二、終端設備制造商安全背景不一，設備本身可能存在內置的后門和漏洞，產品及其供應鏈是否安全缺乏標準參考；

三、一些設備自身缺乏安全設計，且在復雜應用環境中面臨新安全風險，一旦物聯網終端設備系統被攻破，會使整個防護系統失效。要從根本上解決這些問題，需要創新思維，針對物聯網應用特點提出新的對終端設備網絡通信安全防護的思路。

因此，為了有效可行地解決大量物聯網設備的網絡安全防護問題，有必要提出一種基于通信鏈路監控對物聯網設備進行網絡安全防護的方法。

【發明內容】

本發明的目的就是解決現有技術中的問題，提出基于通信鏈路監控對物聯網設備進行網絡安全防護的方法，能夠有效地解決大量物聯網設備的網絡安全防護問題。

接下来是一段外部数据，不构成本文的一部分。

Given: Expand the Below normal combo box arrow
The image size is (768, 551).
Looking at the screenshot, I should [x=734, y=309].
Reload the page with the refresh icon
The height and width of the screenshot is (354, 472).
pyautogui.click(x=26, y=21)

為實現上述目的，本發明提出了基于通信鏈路監控對物聯網設備進行網絡安全防護的方法，該方法基于一個網絡通信鏈路監控模組，所述網絡通信鏈路監控模組串聯在物聯網終端設備的網絡通信鏈路上，功能和控制均獨立于物聯網設備自身的軟硬件系統，所述網絡通信鏈路監控模組包括網絡通信接口模塊A、終端設備通信接口模塊B和數據包安全監控模塊C，所述數據包安全監控模塊C負責對數據包進行合法性判斷和處理，所述數據包安全監控模塊C通過網絡通信接口模塊A與網絡層通信連接，所述數據包安全監控模塊C通過終端設備通信接口模塊B與物聯網終端設備的核心系統通信連接，該網絡安全防護的方法通過以下方式實現：

所述網絡通信鏈路監控模組被串聯在物聯網終端設備與網絡層通信的數據鏈路上，物聯網終端設備與網絡層的所有通信均需要通過網絡通信鏈路監控模組才能實現，所述數據包安全監控模塊C根據內置的規則對經過的數據包進行合法性判斷和處理，合法的數據包可透明傳輸，不合法的數據包被阻截，從而基于通信鏈路監控對物聯網終端設備實現網絡通信安全防護功能。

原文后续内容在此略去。